Despite having the better version exclusives, I prefer Sword because narratively it works a bit better. Also this game gave me my favorite Gym Leader, Allister

the game was in 3d in a big way and I really liked it. I don't get why people dog these games Pokemon is alive and well in 2023 and this game was alot of fun to breed and do multiplayer.

was okay; too easy and too short

This one is a mixed bag for me because on one hand playing this game with a group of friends is a lot of fun but on the other hand the game just sucks to get through when it comes to the story. But hey I mean if you have friends that wanna play pokemon... it's kinda fun I guess

It was fun when I played it. The story was lacklustre, but I got into shiny hunting after I beat the main story.

I then replayed it, this time with the self-imposed Nuzlocke ruleset, and I managed to have none of my Pokémon die until the ice gym, when my whole team died to some random trainer, causing me to have to restart. I then did the Nuzlocke again, and none of my Pokémon died until the FINAL post game fight, where two of mine died.

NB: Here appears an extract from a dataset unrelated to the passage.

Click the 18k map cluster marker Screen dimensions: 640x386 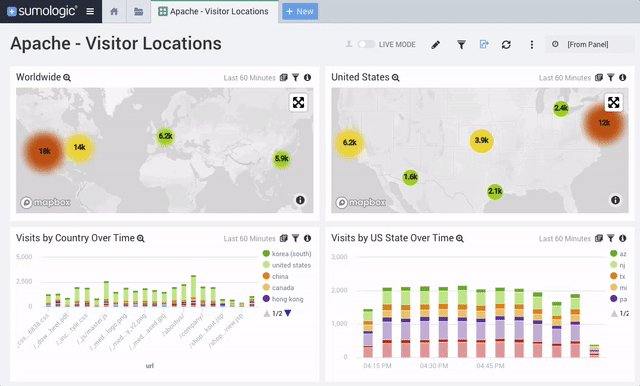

This game is not very hard. There are better Pokémon games out there to play.

Unfortunately kind of mediocre.

Definitely a drop in quality, but was still pokemon so I had fun

Mid + slow paced game but ITS NOT THAT BAD

It took me 6 years to play my first 3D Pokemon. Which was this. I now realise just how wise I was to stay away.

Mostly just played it to complete my living dex. The new designs are great, but the story isn't anything special. I did come around to dynamax but only after using it on showdown. If ya like pokemon its worth your time, but if not there are better examples of the series to spend you time and money on

I hate gigantimaxing, it sucks. The only points I’m giving this game is for some of its Pokémon designs and the wild areas. I hate battle in the battling monsters game. I did play without dlc when I played through it but god damn why were the special gigantimax forms so annoying to get too. Idk man the region layout and design sucked too imo. Galatian corsola is rad though


I liked the style of the glowy gym that's it

I have completed the base game Pokedex, and while the routes and story were honestly terrible, I really adored the wild area. The DLCs never caught me and they definitely highlighted the issues with the gameplay.

Pokemon Sword and Shield are the first mainline releases for the series on home consoles, yet they failed to do anything meaningful with that opportunity. The locales are flashy and Pokemon look better than ever before, but other than polygon count, there are no ideas on display that previous hardware couldn’t have at least demonstrated. The decision to cull the Pokedex in order to future proof the series (I seem to remember that being the reasoning, don’t know, don’t really care) is head scratching and definitely disappointing.

There really isn’t too much more to say about these titles. In general, they’re lackluster and certainly not worth going back to buy if you missed them.